• Problem to solve: Transcribe only the lines of the listing below from the one holding "You are a GUI" through the one holding "The image size is (1679, 876).", inclusive, without any change.

• Given data:

▶

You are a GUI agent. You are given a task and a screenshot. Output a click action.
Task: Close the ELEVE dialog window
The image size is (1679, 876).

◀
▶

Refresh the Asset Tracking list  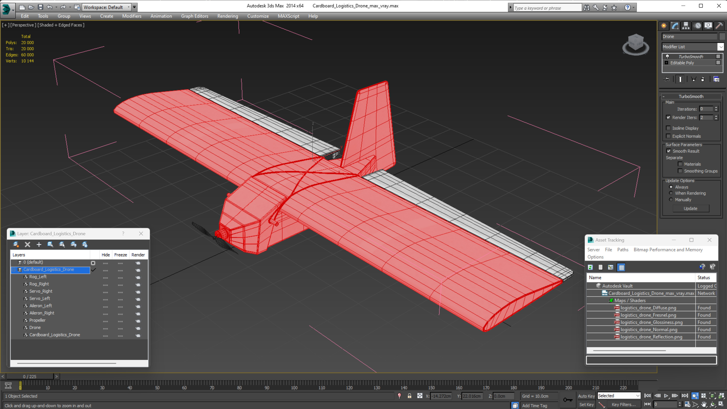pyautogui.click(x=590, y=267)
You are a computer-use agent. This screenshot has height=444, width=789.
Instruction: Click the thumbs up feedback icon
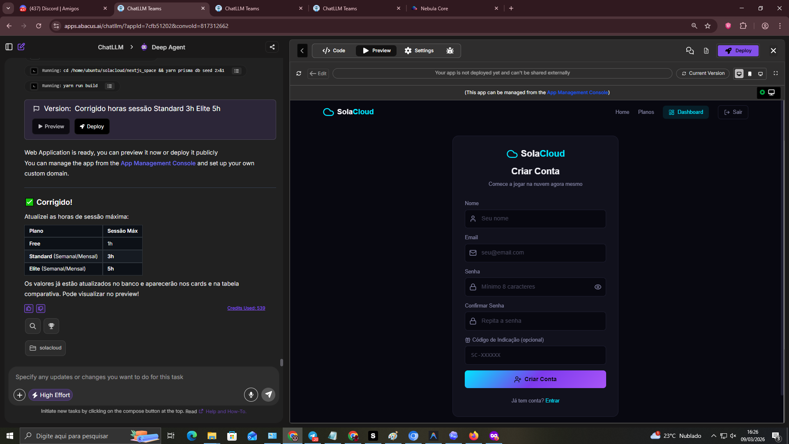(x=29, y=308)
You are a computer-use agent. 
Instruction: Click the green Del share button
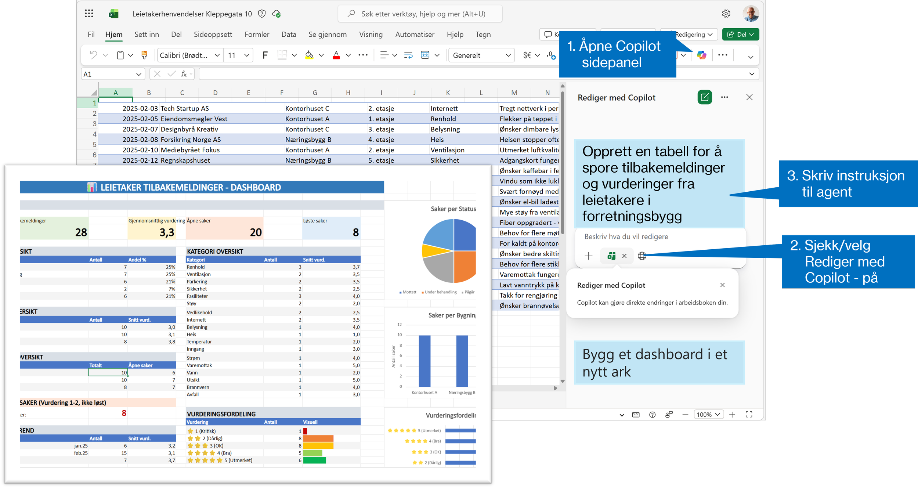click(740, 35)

◀

• Finished exercise:
You are a GUI agent. You are given a task and a screenshot. Output a click action.
Task: Close the ELEVE dialog window
The image size is (1679, 876).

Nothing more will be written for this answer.